We recently marked the end of the landmark Born Free to Shine project. This project was a milestone in the fight against mother-to-child transmission of HIV in Angola. We worked with traditional midwives, health professionals, communities, and the local government to prevent mother-to-child transmission of the virus.

“Dear family, dear pregnant sister, a special part of your life is just beginning. Your baby will be born in a few months, and you must prepare. Together, we will learn important things about child care through several voice messages you will receive.” That is one of the first voice messages that reached the phones of thousands of Angolan parents within our project, Born Free to Shine.

Angola faces a high incidence of HIV/AIDS. If a pregnant woman is infected with the virus, it does not necessarily mean that the virus will be transmitted to the baby. If a woman takes precautions, the risk of the baby contracting HIV is greatly reduced. That is why we are spreading awareness through voice messages to help prevent mother-to-child transmission.

After three years of dedication and tireless work, the project has come to an end. An initiative of the First Lady of the Republic of Angola, implemented thanks to funding from UNITEL, we helped prevent thousands of pregnant women with HIV from transmitting the virus to their children. Centred on reducing vertical transmission of the virus, improving prevention practices and strengthening the capacities of health professionals, as well as traditional midwives and ADECOS (Community Health Development Agents), the Born Free to Shine project leaves a legacy of hope and care in Angola's three provinces: Luanda, Cunene, and Moxico.

"We reached a total of 10,136 mothers, fathers, and carers of children, from 3 months of pregnancy to 24 months of the child's life, by receiving voice messages from the Born Free to Shine package," notes project manager Elie Komba.

Between 2021 and 2024, our team carried out comprehensive training for Heads of Provincial Offices and Municipal Health Directorates, Health Technicians, Traditional Birth Attendants, and ADECOS. The training was essential for reinforcing the knowledge and skills needed to provide clinical and humanised care to pregnant women living with HIV. In addition, several workshops were held in collaboration with local civil society organisations to strengthen community initiatives for HIV/AIDS prevention, encouraging adherence to Anti-Retroviral Therapy (ART) and institutional childbirth.
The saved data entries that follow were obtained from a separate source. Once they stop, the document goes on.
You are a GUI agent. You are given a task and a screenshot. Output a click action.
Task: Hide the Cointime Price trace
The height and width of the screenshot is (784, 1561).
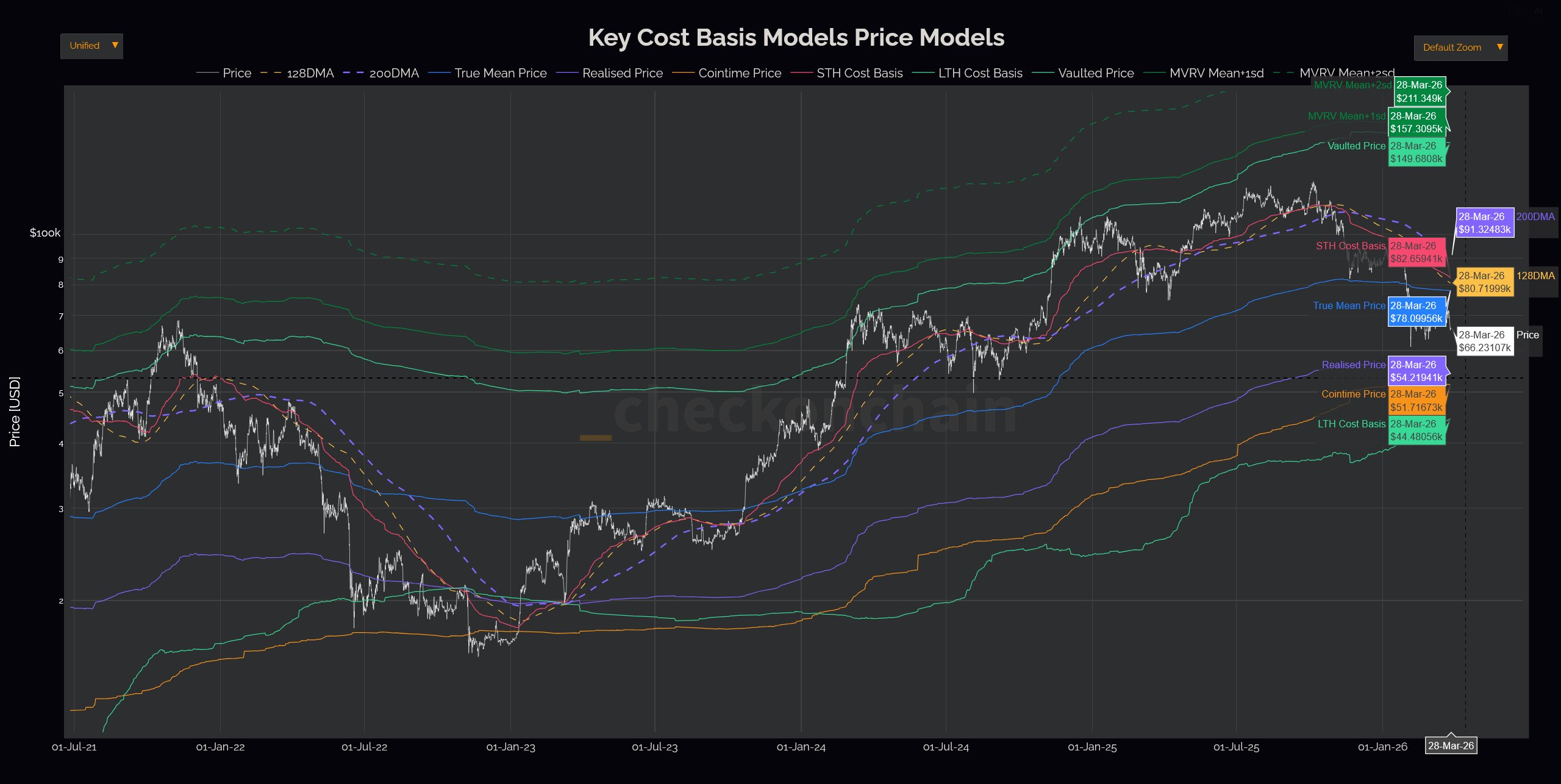click(739, 73)
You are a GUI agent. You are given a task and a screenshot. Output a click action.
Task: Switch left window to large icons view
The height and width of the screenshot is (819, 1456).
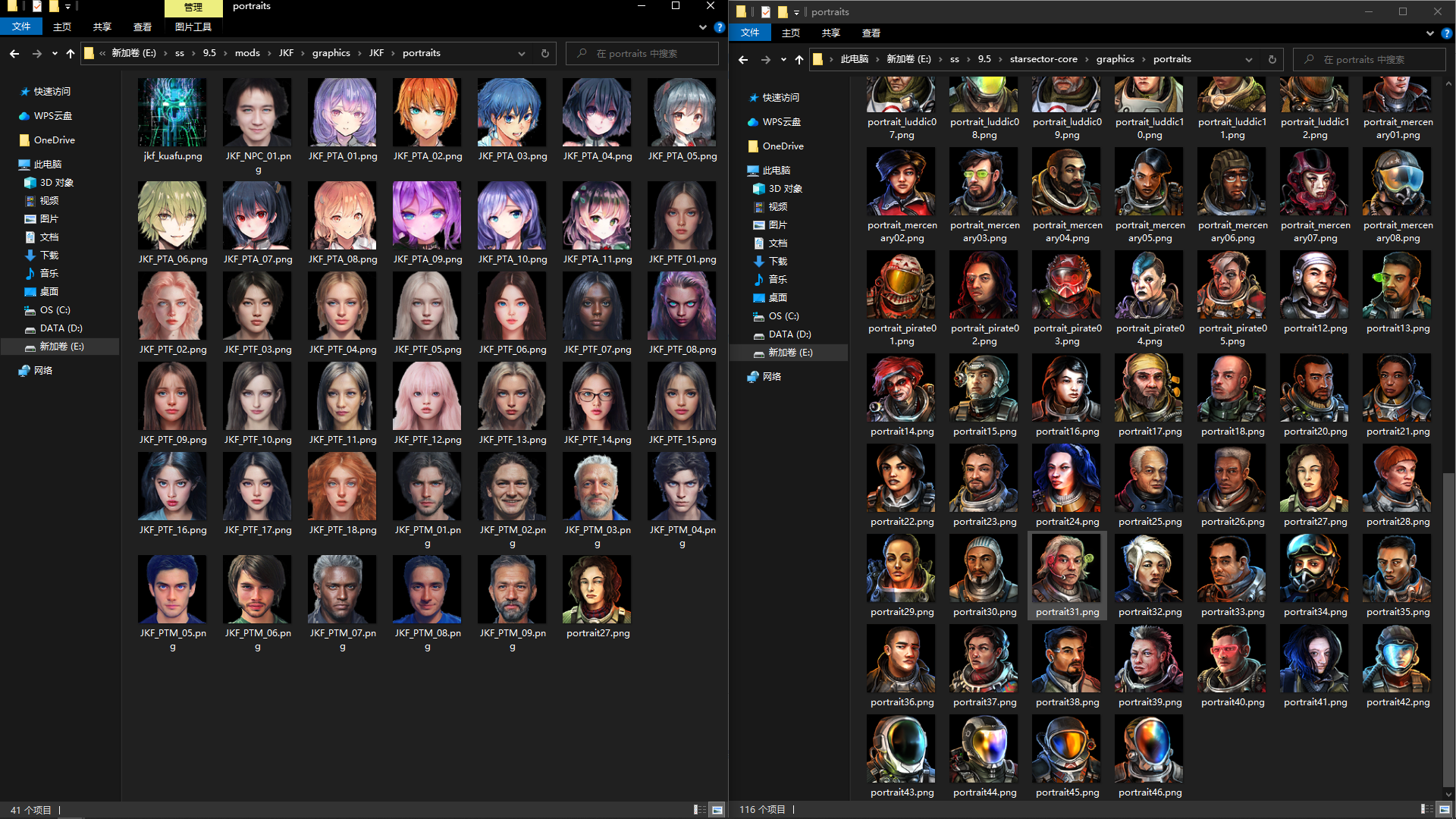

These partnerships enabled the project to reach a wide range of women and communities, thus ensuring a comprehensive, sustainable impact.

Prevention and awareness-raising are crucial, so we involved midwives and community health workers in disseminating messages related to the "Born Free to Shine" programme through community talks. This joint effort resulted in a total of 47,490 people being sensitised over the course of the project. In addition, 250 health technicians were trained over the three years, as well as 160 ADECOS and traditional midwives. These figures reflect the commitment and tangible impact of the project on the lives of the communities.

To achieve these significant results, we had the valuable support of our partners at the National Institute for the Fight Against AIDS (INLS), Provincial Offices and Municipal Health Directorates, Health Units, ADECOS and traditional midwives.